DESCRIPTION OF THE TASK >>
All records must be restated word for word.

______

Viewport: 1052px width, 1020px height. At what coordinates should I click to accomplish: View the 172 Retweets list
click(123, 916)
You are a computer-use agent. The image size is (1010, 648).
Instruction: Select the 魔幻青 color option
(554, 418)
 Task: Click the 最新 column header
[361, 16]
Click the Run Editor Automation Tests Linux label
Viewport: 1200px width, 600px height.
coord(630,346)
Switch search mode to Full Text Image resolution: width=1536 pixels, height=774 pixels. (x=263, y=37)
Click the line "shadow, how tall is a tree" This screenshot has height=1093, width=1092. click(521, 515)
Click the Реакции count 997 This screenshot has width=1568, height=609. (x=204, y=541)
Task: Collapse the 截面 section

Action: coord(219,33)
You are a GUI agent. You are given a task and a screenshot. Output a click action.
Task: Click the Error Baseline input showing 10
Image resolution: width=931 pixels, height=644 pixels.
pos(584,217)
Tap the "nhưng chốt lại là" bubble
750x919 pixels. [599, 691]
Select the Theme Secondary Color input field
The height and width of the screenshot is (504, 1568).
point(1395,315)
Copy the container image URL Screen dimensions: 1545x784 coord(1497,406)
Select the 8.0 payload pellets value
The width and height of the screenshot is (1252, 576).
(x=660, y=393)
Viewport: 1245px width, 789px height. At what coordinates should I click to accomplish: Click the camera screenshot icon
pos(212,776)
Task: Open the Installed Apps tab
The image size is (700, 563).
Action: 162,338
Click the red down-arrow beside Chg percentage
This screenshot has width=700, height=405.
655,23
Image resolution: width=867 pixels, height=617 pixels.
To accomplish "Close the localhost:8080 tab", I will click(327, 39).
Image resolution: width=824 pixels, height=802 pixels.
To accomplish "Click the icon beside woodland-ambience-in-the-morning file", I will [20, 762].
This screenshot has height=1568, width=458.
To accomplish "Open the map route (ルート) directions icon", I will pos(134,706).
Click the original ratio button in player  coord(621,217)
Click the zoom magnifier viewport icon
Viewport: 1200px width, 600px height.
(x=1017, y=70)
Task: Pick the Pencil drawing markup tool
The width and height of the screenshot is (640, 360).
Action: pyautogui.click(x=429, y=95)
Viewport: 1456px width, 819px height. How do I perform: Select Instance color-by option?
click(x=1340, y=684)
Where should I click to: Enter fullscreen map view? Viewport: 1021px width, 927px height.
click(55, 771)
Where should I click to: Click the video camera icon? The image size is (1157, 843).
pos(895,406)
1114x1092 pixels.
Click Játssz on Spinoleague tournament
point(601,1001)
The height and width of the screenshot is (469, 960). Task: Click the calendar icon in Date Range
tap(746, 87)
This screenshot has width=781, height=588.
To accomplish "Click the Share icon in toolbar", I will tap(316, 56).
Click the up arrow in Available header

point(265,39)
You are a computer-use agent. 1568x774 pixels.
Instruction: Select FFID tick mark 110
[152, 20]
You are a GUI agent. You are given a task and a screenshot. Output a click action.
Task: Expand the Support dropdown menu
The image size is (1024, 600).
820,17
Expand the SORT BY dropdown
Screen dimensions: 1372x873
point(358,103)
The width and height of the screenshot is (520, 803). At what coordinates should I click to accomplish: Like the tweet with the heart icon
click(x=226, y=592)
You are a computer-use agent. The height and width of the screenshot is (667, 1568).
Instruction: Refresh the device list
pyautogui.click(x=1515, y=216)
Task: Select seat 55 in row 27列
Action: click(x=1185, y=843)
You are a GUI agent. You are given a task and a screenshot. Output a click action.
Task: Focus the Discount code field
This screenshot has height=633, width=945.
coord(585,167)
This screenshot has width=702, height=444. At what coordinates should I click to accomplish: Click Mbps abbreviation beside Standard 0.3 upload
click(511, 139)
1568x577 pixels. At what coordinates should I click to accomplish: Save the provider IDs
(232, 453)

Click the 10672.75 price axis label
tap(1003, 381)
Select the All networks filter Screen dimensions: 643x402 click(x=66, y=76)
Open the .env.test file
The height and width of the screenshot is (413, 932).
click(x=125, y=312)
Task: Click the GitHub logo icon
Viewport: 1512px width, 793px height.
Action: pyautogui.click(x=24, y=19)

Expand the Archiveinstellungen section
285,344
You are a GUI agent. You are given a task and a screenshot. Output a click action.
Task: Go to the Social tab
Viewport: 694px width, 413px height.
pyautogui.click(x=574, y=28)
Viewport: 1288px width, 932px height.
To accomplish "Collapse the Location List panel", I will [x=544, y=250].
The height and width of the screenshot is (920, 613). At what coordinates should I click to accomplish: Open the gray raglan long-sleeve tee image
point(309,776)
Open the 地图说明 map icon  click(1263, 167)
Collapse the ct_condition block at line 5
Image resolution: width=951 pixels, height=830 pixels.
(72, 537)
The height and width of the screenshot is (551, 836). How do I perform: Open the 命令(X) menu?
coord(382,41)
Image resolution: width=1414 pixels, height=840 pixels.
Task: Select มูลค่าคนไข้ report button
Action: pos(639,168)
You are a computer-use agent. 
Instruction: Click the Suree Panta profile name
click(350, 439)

______

SOLUTION TO THE EXERCISE >>
Viewport: 1052px width, 1020px height. At what coordinates should I click to accomplish: View the 172 Retweets list
click(123, 916)
You are a computer-use agent. The image size is (1010, 648).
Instruction: Select the 魔幻青 color option
(554, 418)
 Task: Click the 最新 column header
[361, 16]
Click the Run Editor Automation Tests Linux label
Viewport: 1200px width, 600px height.
coord(630,346)
Switch search mode to Full Text Image resolution: width=1536 pixels, height=774 pixels. (x=263, y=37)
Click the line "shadow, how tall is a tree" This screenshot has height=1093, width=1092. click(521, 515)
Click the Реакции count 997 This screenshot has width=1568, height=609. (x=204, y=541)
Task: Collapse the 截面 section

Action: coord(219,33)
You are a GUI agent. You are given a task and a screenshot. Output a click action.
Task: Click the Error Baseline input showing 10
Image resolution: width=931 pixels, height=644 pixels.
pos(584,217)
Tap the "nhưng chốt lại là" bubble
750x919 pixels. [599, 691]
Select the Theme Secondary Color input field
The height and width of the screenshot is (504, 1568).
point(1395,315)
Copy the container image URL Screen dimensions: 1545x784 coord(1497,406)
Select the 8.0 payload pellets value
The width and height of the screenshot is (1252, 576).
(x=660, y=393)
Viewport: 1245px width, 789px height. At what coordinates should I click to accomplish: Click the camera screenshot icon
pos(212,776)
Task: Open the Installed Apps tab
The image size is (700, 563).
Action: 162,338
Click the red down-arrow beside Chg percentage
This screenshot has width=700, height=405.
655,23
Image resolution: width=867 pixels, height=617 pixels.
To accomplish "Close the localhost:8080 tab", I will click(327, 39).
Image resolution: width=824 pixels, height=802 pixels.
To accomplish "Click the icon beside woodland-ambience-in-the-morning file", I will [20, 762].
This screenshot has height=1568, width=458.
To accomplish "Open the map route (ルート) directions icon", I will pos(134,706).
Click the original ratio button in player  coord(621,217)
Click the zoom magnifier viewport icon
Viewport: 1200px width, 600px height.
(x=1017, y=70)
Task: Pick the Pencil drawing markup tool
The width and height of the screenshot is (640, 360).
Action: pyautogui.click(x=429, y=95)
Viewport: 1456px width, 819px height. How do I perform: Select Instance color-by option?
click(x=1340, y=684)
Where should I click to: Enter fullscreen map view? Viewport: 1021px width, 927px height.
click(55, 771)
Where should I click to: Click the video camera icon? The image size is (1157, 843).
pos(895,406)
1114x1092 pixels.
Click Játssz on Spinoleague tournament
point(601,1001)
The height and width of the screenshot is (469, 960). Task: Click the calendar icon in Date Range
tap(746, 87)
This screenshot has width=781, height=588.
To accomplish "Click the Share icon in toolbar", I will tap(316, 56).
Click the up arrow in Available header

point(265,39)
You are a computer-use agent. 1568x774 pixels.
Instruction: Select FFID tick mark 110
[152, 20]
You are a GUI agent. You are given a task and a screenshot. Output a click action.
Task: Expand the Support dropdown menu
The image size is (1024, 600).
820,17
Expand the SORT BY dropdown
Screen dimensions: 1372x873
point(358,103)
The width and height of the screenshot is (520, 803). At what coordinates should I click to accomplish: Like the tweet with the heart icon
click(x=226, y=592)
You are a computer-use agent. The height and width of the screenshot is (667, 1568).
Instruction: Refresh the device list
pyautogui.click(x=1515, y=216)
Task: Select seat 55 in row 27列
Action: click(x=1185, y=843)
You are a GUI agent. You are given a task and a screenshot. Output a click action.
Task: Focus the Discount code field
This screenshot has height=633, width=945.
coord(585,167)
This screenshot has width=702, height=444. At what coordinates should I click to accomplish: Click Mbps abbreviation beside Standard 0.3 upload
click(511, 139)
1568x577 pixels. At what coordinates should I click to accomplish: Save the provider IDs
(232, 453)

Click the 10672.75 price axis label
tap(1003, 381)
Select the All networks filter Screen dimensions: 643x402 click(x=66, y=76)
Open the .env.test file
The height and width of the screenshot is (413, 932).
click(x=125, y=312)
Task: Click the GitHub logo icon
Viewport: 1512px width, 793px height.
Action: pyautogui.click(x=24, y=19)

Expand the Archiveinstellungen section
285,344
You are a GUI agent. You are given a task and a screenshot. Output a click action.
Task: Go to the Social tab
Viewport: 694px width, 413px height.
pyautogui.click(x=574, y=28)
Viewport: 1288px width, 932px height.
To accomplish "Collapse the Location List panel", I will [x=544, y=250].
The height and width of the screenshot is (920, 613). At what coordinates should I click to accomplish: Open the gray raglan long-sleeve tee image
point(309,776)
Open the 地图说明 map icon  click(1263, 167)
Collapse the ct_condition block at line 5
Image resolution: width=951 pixels, height=830 pixels.
(72, 537)
The height and width of the screenshot is (551, 836). How do I perform: Open the 命令(X) menu?
coord(382,41)
Image resolution: width=1414 pixels, height=840 pixels.
Task: Select มูลค่าคนไข้ report button
Action: pos(639,168)
You are a computer-use agent. 
Instruction: Click the Suree Panta profile name
click(350, 439)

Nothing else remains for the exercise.